**TASK TO CARRY OUT:**
Reproduce each of the rows below word for word, without changing any line.

**DATA SECTION:**
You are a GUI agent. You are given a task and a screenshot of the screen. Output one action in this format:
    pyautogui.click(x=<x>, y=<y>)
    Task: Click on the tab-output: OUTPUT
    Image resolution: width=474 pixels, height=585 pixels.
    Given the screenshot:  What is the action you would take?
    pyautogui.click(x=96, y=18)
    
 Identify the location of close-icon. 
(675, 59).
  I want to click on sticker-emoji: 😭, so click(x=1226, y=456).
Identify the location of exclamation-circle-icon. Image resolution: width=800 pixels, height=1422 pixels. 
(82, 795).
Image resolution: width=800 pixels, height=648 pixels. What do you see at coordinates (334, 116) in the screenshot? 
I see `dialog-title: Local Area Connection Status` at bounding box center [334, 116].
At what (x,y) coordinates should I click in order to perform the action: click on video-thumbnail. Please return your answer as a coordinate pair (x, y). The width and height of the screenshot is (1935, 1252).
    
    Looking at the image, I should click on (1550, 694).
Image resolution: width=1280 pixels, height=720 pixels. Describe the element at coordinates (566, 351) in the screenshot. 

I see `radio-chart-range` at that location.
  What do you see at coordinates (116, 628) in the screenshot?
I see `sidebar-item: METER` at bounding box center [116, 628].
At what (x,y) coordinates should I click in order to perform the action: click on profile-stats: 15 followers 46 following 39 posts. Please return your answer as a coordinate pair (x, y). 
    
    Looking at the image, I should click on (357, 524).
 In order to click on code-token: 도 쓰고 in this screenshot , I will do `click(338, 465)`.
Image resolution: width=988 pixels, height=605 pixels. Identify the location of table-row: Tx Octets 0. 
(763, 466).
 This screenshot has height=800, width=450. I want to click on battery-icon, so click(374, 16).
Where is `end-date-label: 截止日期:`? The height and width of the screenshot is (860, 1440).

**EXPECTED OUTPUT:**
You are a GUI agent. You are given a task and a screenshot of the screen. Output one action in this format:
    pyautogui.click(x=<x>, y=<y>)
    Task: Click on the tab-output: OUTPUT
    Image resolution: width=474 pixels, height=585 pixels.
    Given the screenshot:  What is the action you would take?
    pyautogui.click(x=96, y=18)
    
 Identify the location of close-icon. 
(675, 59).
  I want to click on sticker-emoji: 😭, so click(x=1226, y=456).
Identify the location of exclamation-circle-icon. Image resolution: width=800 pixels, height=1422 pixels. 
(82, 795).
Image resolution: width=800 pixels, height=648 pixels. What do you see at coordinates (334, 116) in the screenshot? 
I see `dialog-title: Local Area Connection Status` at bounding box center [334, 116].
At what (x,y) coordinates should I click in order to perform the action: click on video-thumbnail. Please return your answer as a coordinate pair (x, y). The width and height of the screenshot is (1935, 1252).
    
    Looking at the image, I should click on (1550, 694).
Image resolution: width=1280 pixels, height=720 pixels. Describe the element at coordinates (566, 351) in the screenshot. 

I see `radio-chart-range` at that location.
  What do you see at coordinates (116, 628) in the screenshot?
I see `sidebar-item: METER` at bounding box center [116, 628].
At what (x,y) coordinates should I click in order to perform the action: click on profile-stats: 15 followers 46 following 39 posts. Please return your answer as a coordinate pair (x, y). 
    
    Looking at the image, I should click on (357, 524).
 In order to click on code-token: 도 쓰고 in this screenshot , I will do `click(338, 465)`.
Image resolution: width=988 pixels, height=605 pixels. Identify the location of table-row: Tx Octets 0. 
(763, 466).
 This screenshot has height=800, width=450. I want to click on battery-icon, so click(374, 16).
Where is `end-date-label: 截止日期:`? The height and width of the screenshot is (860, 1440).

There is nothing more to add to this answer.